BEIJING — The death toll from a crash of two bullet trains in eastern China climbed to at least 35 on Sunday as questions continued to grow about the nation's ambitious and controversial plans to extend its high-speed rail system.

Xinhua, the state newswire, said that the first train had "allegedly" been hit by lightning, causing it to stall before a second train smashed into it from behind Saturday night. In addition to the dead, 210 people were injured in the collision in the coastal province of Zhejiang, which sent four cars flying off a bridge and derailed two more.

Neither Xinhua nor other official media gave an explanation for why the second train wasn't informed that a train had stopped on the tracks up ahead.

State news reported the railway ministry demanded an investigation of what caused the wreck, and three railway officials in Shanghai were removed from their positions.

But the accident seemed sure to add to recent public suspicions about the scale and speed with which Chinese officials have pushed expansion of high-speed rail projects.

When video was posted on Sunday of the crushed train cars being moved by construction excavators, apparently to bury debris, some Chinese online users suggested that evidence was being covered up to avoid a thorough inquiry.
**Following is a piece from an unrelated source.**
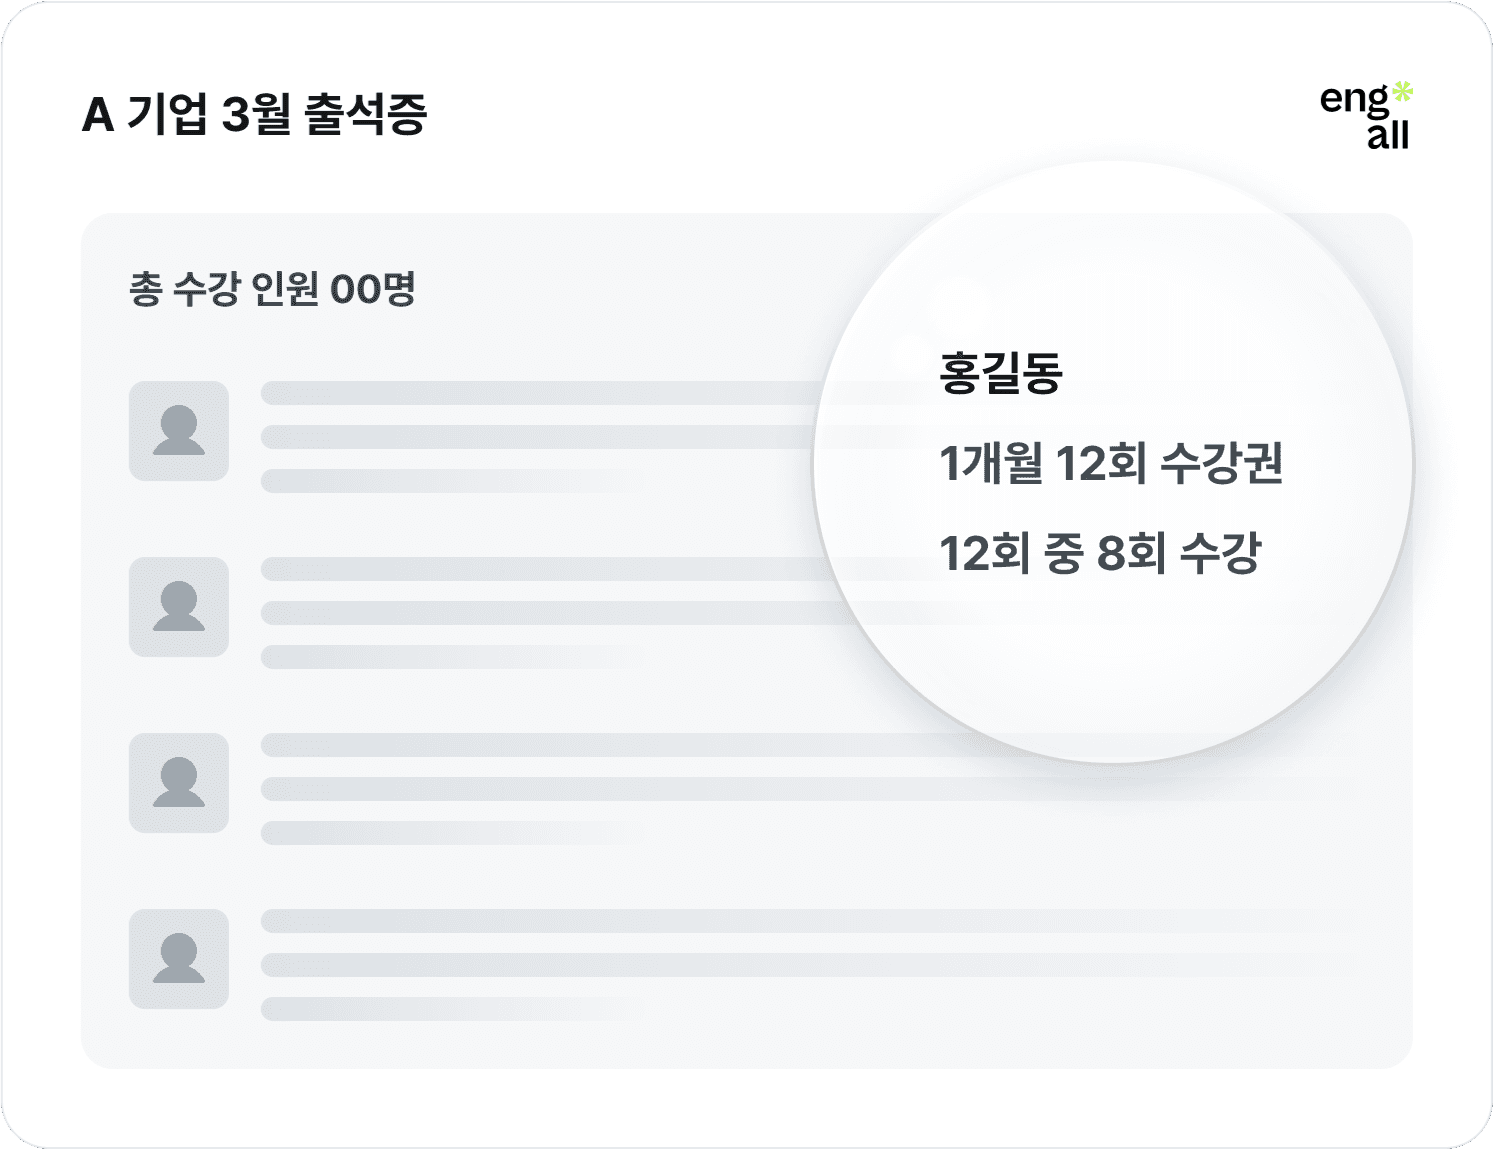Select the name 홍길동 in the magnifier

(1001, 373)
While China's rail boom is frequently pointed to as a sign of the nation's increasing economic might, plans to lace the country with 10,000 miles of high-speed train line by 2020 have been hit with a series of scandals and problems.

That's given rise to worries of corruption and malfeasance on the part of those who oversee an infrastructure project with costs that have reached $100 billion a year.

The former railways minister, Liu Zhijun, was removed from his job in February following accusations that he'd taken kickbacks of more than $122 million.

Amid questions about construction quality, the replacement minister said in April that new bullet trains would be running at slower speeds than previously announced, and first-generation high-speed trains, like those in the crash on Saturday, would drop their speeds as well.

Late last month, the government heralded the opening of a centerpiece bullet train route between Beijing and Shanghai, built at a cost of more than $32 billion. It experienced four shutdowns in a single week's time this month due to power failures.

Railway officials said last week that they will be cutting two trains from the Beijing-Shanghai line because of lower than expected usage.

The technical problems are compounded by resentment among some ordinary Chinese that high-speed tickets are unaffordable.

State-controlled media reported last Thursday that almost 67 percent of Chinese in a recent poll said they thought the rail network was being developed too quickly. More than 36 percent said they wouldn't take the trains because they're expensive. About 23 percent said they wouldn't be riding because of safety concerns.

On Sunday, Chinese officials said that following the train wreck, service for 58 trains had been suspended. Xinhua reported that the railway ministry promised a full refund for those affected.